== WHAT TO PRODUCE ==
Reproduce the John B. Brisbin biography below in full, word for word.

== DOCUMENT TEXT ==
======
Mayor of Saint Paul, Minnesota
- In office 1857–1858

Personal details
- Born: John Ball Brisbin January 10, 1827 Schuylerville, New York, U.S.
- Died: March 22, 1898 (aged 71) Saint Paul, Minnesota, U.S.
- Party: Democratic
- Spouses: ; Almira George ​ ​(m. 1850; died 1863)​ ; Margaret M. Jones ​(m. 1865)​
- Children: 1
- Education: Yale College
- Occupation: Lawyer, politician

= John B. Brisbin =

American politician (1827–1898)

John Ball Brisbin (January 10, 1827 - March 22, 1898) was an American lawyer and politician who served as the seventh mayor of Saint Paul, Minnesota, from 1857 to 1858. He subsequently served as a member of the Minnesota House of Representatives in 1863.

==Biography==
Brisbin was born in Schuylerville, New York and went to the Troy and Schuylerville public schools. He graduated from Yale College and studied law. In 1849, Brisbin was admitted to the New York bar. In 1853, Brisbin moved to Saint Paul, Minnesota Territory and continued to practice law. Brisbin served in the Minnesota Territorial Council in 1856 and 1857 and was president of the territorial council. He was a Democrat. He was elected to the Minnesota Territorial House of Representatives for the 1858-1859 session which never met in session. He served in the Minnesota House of Representatives in 1863. Brisbin served as Saint Paul city attorney in 1855 and as mayor of Saint Paul in 1857 and 1858.

He married Almira George on February 20, 1850. She died in 1863, and he remarried to Margaret M. Jones on May 3, 1865. They had one daughter together.

Brisbin died from heart disease at his home in Saint Paul on March 22, 1898.
======
== DATASET EXCERPTS ==

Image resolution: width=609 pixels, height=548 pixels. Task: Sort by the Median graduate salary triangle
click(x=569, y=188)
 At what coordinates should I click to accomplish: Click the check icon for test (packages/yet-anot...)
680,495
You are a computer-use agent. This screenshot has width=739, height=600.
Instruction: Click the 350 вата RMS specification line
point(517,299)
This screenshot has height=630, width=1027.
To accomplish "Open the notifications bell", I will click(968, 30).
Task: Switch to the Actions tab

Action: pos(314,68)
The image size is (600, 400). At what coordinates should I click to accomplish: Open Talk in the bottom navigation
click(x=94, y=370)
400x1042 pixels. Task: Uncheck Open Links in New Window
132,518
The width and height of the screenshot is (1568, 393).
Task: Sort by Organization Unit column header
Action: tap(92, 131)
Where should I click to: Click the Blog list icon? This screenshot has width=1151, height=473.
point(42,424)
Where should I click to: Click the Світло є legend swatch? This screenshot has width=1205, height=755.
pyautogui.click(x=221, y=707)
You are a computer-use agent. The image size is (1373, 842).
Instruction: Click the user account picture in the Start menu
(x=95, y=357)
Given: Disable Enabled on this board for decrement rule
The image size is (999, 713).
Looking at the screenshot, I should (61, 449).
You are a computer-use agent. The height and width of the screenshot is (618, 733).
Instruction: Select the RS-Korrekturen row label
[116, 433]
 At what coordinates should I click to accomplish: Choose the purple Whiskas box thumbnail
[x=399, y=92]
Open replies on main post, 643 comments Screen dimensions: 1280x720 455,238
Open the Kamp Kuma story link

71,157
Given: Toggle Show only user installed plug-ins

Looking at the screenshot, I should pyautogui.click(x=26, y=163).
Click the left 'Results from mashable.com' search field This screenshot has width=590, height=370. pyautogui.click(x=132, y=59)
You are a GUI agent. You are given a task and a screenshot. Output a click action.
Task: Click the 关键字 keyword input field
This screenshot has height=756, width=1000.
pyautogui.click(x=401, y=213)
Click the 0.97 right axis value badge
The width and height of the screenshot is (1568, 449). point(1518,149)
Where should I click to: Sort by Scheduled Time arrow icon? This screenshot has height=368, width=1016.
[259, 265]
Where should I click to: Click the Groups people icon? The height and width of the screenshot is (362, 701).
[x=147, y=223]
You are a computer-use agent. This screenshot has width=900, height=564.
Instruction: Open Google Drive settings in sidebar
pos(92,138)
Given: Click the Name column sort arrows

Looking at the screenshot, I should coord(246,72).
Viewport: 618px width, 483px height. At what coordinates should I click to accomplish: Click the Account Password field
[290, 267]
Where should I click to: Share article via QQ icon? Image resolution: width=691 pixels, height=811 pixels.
======
== REPLY TO THE EXERCISE ==
Mayor of Saint Paul, Minnesota
- In office 1857–1858

Personal details
- Born: John Ball Brisbin January 10, 1827 Schuylerville, New York, U.S.
- Died: March 22, 1898 (aged 71) Saint Paul, Minnesota, U.S.
- Party: Democratic
- Spouses: ; Almira George ​ ​(m. 1850; died 1863)​ ; Margaret M. Jones ​(m. 1865)​
- Children: 1
- Education: Yale College
- Occupation: Lawyer, politician

= John B. Brisbin =

American politician (1827–1898)

John Ball Brisbin (January 10, 1827 - March 22, 1898) was an American lawyer and politician who served as the seventh mayor of Saint Paul, Minnesota, from 1857 to 1858. He subsequently served as a member of the Minnesota House of Representatives in 1863.

==Biography==
Brisbin was born in Schuylerville, New York and went to the Troy and Schuylerville public schools. He graduated from Yale College and studied law. In 1849, Brisbin was admitted to the New York bar. In 1853, Brisbin moved to Saint Paul, Minnesota Territory and continued to practice law. Brisbin served in the Minnesota Territorial Council in 1856 and 1857 and was president of the territorial council. He was a Democrat. He was elected to the Minnesota Territorial House of Representatives for the 1858-1859 session which never met in session. He served in the Minnesota House of Representatives in 1863. Brisbin served as Saint Paul city attorney in 1855 and as mayor of Saint Paul in 1857 and 1858.

He married Almira George on February 20, 1850. She died in 1863, and he remarried to Margaret M. Jones on May 3, 1865. They had one daughter together.

Brisbin died from heart disease at his home in Saint Paul on March 22, 1898.